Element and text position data
· · · · ·
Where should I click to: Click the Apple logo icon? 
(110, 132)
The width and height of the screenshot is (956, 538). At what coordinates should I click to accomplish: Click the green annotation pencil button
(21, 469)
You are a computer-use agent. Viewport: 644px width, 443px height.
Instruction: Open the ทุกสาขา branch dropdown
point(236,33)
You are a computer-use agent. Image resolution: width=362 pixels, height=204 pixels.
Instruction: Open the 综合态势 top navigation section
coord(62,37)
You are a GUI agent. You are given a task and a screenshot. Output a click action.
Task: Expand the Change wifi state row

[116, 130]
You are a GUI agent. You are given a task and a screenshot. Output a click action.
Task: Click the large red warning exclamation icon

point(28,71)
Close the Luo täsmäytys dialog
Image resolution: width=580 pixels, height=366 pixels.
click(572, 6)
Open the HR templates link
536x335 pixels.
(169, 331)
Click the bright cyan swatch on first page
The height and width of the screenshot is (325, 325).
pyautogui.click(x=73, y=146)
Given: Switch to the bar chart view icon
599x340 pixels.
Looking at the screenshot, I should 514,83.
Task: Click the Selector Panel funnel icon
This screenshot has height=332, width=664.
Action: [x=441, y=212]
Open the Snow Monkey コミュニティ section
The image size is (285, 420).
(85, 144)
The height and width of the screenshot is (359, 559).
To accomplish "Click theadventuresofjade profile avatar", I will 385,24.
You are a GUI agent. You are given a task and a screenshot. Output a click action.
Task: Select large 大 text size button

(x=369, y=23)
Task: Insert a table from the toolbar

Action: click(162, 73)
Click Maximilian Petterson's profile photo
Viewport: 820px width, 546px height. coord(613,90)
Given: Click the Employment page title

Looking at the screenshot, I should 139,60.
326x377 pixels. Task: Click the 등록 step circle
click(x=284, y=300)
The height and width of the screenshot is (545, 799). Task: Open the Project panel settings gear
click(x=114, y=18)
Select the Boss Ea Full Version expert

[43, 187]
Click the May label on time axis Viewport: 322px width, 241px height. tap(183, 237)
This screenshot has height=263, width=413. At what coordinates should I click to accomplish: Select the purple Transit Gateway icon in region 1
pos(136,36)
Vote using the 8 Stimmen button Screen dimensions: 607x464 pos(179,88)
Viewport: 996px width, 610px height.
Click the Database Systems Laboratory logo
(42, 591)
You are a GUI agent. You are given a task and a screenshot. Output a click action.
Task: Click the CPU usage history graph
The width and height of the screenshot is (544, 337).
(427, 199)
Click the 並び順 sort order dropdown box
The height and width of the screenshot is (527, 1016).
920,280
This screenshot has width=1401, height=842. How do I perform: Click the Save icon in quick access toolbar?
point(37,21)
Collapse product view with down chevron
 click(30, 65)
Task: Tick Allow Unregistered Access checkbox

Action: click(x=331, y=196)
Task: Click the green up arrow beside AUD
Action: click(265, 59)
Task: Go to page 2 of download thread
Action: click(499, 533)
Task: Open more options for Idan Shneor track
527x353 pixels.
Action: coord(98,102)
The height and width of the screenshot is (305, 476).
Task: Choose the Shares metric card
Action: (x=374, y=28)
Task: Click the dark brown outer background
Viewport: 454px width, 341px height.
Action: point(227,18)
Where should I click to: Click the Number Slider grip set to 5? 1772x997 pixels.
· · · · ·
Repeat the lines exactly, starting at the line containing "Task: Tick Allow Unregistered Access checkbox" and continuing through the end of the lines.

Task: Tick Allow Unregistered Access checkbox

Action: click(x=331, y=196)
Task: Click the green up arrow beside AUD
Action: click(265, 59)
Task: Go to page 2 of download thread
Action: click(499, 533)
Task: Open more options for Idan Shneor track
527x353 pixels.
Action: coord(98,102)
The height and width of the screenshot is (305, 476).
Task: Choose the Shares metric card
Action: (x=374, y=28)
Task: Click the dark brown outer background
Viewport: 454px width, 341px height.
Action: point(227,18)
Where should I click to: Click the Number Slider grip set to 5? 1772x997 pixels.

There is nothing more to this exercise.